§ **Text excerpt**:
____
What is the Delta Rule? (Part-2)

What We Have Learned So Far ...

So far, we have learned that the Delta rule guarantees to converge to a model that fits our data the best! It just so happens that the best fit might be a terrible model but still it is the best that the Delta rule has been able to come up with. We also learned that the Delta rule uses Gradient Descent as the optimization tool, to search the hypothesis space of possible weights for our Artificial Neural Network (ANN). All of these ideas are available in out previous post.

What We Will Learn Today ...

We have been talking about the hypothesis space and the gradient descent algorithm used by the Delta rule to search this hypothesis space of weights for the neural network. However, we have never actually had a glimpse into this hypothesis space. In this post, we will consider a simple neural network and actually visualize the entire hypothesis space of weights with their corresponding error values. This will help you understand, what it really means to say that:

We would want to find the best fit model, by finding the weights that would minimize the error on our training data!

Building a Neural Network

Let’s consider the following simple neural network down below. Every input training data is 2-dimensional, denoted by x0 and x1. We have a weight value to be learned for each dimension, w0 and w1. The weights and input values are linearly combined to constitute Z. Then Z, that holds the pre-activation value for our linear neuron (in blue), will go through a linear transformation through the neuron to produce the output O. Then the error will be computed and then using Gradient Descent we will search for the weights (i.e., by modifying the current weights) that would minimize this error over the entire training set.

Fig.1: A simple neural network for 2-dimensional data with a linear unit.
____
§ **Data lines**:
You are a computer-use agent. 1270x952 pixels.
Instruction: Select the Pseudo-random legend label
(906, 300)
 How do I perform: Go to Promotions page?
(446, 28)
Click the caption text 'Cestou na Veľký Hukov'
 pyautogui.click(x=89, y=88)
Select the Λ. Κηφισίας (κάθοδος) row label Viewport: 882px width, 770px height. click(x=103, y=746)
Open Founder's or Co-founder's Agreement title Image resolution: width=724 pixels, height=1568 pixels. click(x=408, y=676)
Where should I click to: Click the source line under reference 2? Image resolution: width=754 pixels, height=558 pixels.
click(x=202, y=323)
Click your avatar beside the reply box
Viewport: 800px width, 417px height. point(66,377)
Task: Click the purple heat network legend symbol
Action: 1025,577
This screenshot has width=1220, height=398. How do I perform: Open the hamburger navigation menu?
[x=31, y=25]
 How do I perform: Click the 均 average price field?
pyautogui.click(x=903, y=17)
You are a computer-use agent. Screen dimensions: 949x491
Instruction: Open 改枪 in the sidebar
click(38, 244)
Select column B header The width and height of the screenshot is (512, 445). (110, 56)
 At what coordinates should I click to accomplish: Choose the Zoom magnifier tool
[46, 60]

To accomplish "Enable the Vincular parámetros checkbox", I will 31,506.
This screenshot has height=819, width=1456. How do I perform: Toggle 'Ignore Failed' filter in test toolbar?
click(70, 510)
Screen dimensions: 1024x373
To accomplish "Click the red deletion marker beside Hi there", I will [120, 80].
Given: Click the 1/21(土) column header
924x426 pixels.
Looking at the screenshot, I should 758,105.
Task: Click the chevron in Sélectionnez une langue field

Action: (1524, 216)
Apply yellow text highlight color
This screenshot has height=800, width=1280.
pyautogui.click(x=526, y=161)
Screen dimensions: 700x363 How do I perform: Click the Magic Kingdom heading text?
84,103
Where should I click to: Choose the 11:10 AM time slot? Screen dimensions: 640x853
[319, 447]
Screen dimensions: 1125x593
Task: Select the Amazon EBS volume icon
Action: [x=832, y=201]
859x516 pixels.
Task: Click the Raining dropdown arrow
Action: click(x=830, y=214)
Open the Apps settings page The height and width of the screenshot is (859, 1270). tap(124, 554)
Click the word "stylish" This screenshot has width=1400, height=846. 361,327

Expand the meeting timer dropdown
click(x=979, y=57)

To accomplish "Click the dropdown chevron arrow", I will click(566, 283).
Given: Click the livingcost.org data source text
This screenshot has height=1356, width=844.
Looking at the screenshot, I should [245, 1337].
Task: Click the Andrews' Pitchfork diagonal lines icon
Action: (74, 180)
____
§ **Exercise instructions**: Write the next part of the post on the Delta rule, beginning right after the caption for Fig.1.

§ **Answer to the exercise**:
The error function that we are going to be using is the simple yet quite popular Sum Squared Error (SSE) function, described below:

Fig.2: The Sum Squared Error (SSE) function that we will be using for our simple neural network depicted in Fig.1

Note that the error is obviously a function of the input training data as well, and not just the weights! However, we tend to consider the weights in our mathematical representation of the error function, as these weights are the ones that we could alter and tune to minimize the error, while we don’t have the same control over our training data. Note that in Fig.2, D is our entire training data, and the error could be explained as the following, in a more intuitive fashion:

For any given set of weights, the SSE error function measures the sum of squares of difference of the output of the model and the ground truth, across the entire training set D. The whole thing is divided by 2, for mathematical convenience (I will tell you why in later posts)

How Could Gradient Descent Help Find the Minimum?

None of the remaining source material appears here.